Il 10 maggio 2003 l’operazione antimafia “Araba Fenice” diede una bella mazzata all’organizzazione: 23 esponenti della batteria guidata dallo “zio” vennero arrestati per associazione mafiosa, omicidi, estorsioni, armi e droga. Il processo si concluse con il definitivo riconoscimento del ruolo di primo piano che il clan aveva ormai assunto all’interno della Società Foggiana.

Negli anni, tra alti e bassi, il clan Sinesi-Francavilla ha potenziato la propria presenza nel capoluogo dauno, intessendo affari con centri dell’Alto Tavoliere come San Severo e Poggio Imperiale e alleanze con la ‘ndrangheta calabrese, grazie ai rapporti tra lo stesso Roberto Sinesi e Franco Coco Trovato, quest’ultimo esponente di spicco della cosca De Stefano/Papalia. “Oggi – scrivono i pm -, il clan Sinesi-Francavilla si compone di una moltitudine di adepti dediti a compiere i reati più variegati”.
Infatti, negli ultimi anni le varie scarcerazioni hanno riportato in vita le ambizioni di Sinesi e soci.

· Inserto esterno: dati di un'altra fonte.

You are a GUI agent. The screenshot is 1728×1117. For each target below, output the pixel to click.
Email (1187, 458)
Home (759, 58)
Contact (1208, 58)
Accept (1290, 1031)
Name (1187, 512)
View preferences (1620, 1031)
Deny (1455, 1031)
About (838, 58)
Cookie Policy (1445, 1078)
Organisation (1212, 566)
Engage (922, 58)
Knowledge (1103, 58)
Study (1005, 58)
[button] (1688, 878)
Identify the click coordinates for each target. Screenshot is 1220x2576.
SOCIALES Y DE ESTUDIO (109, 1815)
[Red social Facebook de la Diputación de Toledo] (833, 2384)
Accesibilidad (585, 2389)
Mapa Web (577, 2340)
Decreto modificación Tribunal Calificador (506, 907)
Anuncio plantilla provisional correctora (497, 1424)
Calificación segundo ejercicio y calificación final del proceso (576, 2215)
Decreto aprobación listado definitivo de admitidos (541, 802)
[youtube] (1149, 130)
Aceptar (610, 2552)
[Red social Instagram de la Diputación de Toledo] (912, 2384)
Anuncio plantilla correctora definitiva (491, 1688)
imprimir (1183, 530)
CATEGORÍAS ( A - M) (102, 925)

Lo dimostra la recente operazione contro il racket del pomodoro. Il clan, esattamente come 25 anni fa, era tornato a taglieggiare gli autotrasportatori che scaricavano merce presso la ditta Princes. Le estorsioni avvenivano quasi sempre nel parcheggio dinanzi allo stabilimento. Un business illecito scoperto dagli uomini della questura di Foggia. Ma la brillante operazione, portata a termine dagli inquirenti solo poche settimane fa, è già stata vanificata da un errore giudiziario che ha riportato in libertà tutti gli arrestati ad eccezione di Luciano Cupo e Stefano Biscotti, coinvolti in altri procedimenti.
Liberi e rivali
La scarcerazione di Roberto Sinesi segue quella di Rocco Moretti detto “il porco”, tornato libero ad aprile scorso per decorrenza dei termini di carcerazione preventiva nell’ambito del processo “Cronos” (LEGGI: storia dei Moretti-Pellegrino e rivalità coi Sinesi). Era infatti trascorso il tempo massimo di tre anni dalla condanna di primo grado, senza essere arrivati a quella in Appello. Attualmente i maggiori capi della criminalità locale sono in libertà, un brutto segnale per la città di Foggia viste le recenti tensioni proprio tra Sinesi-Francavilla e Moretti-Pellegrino.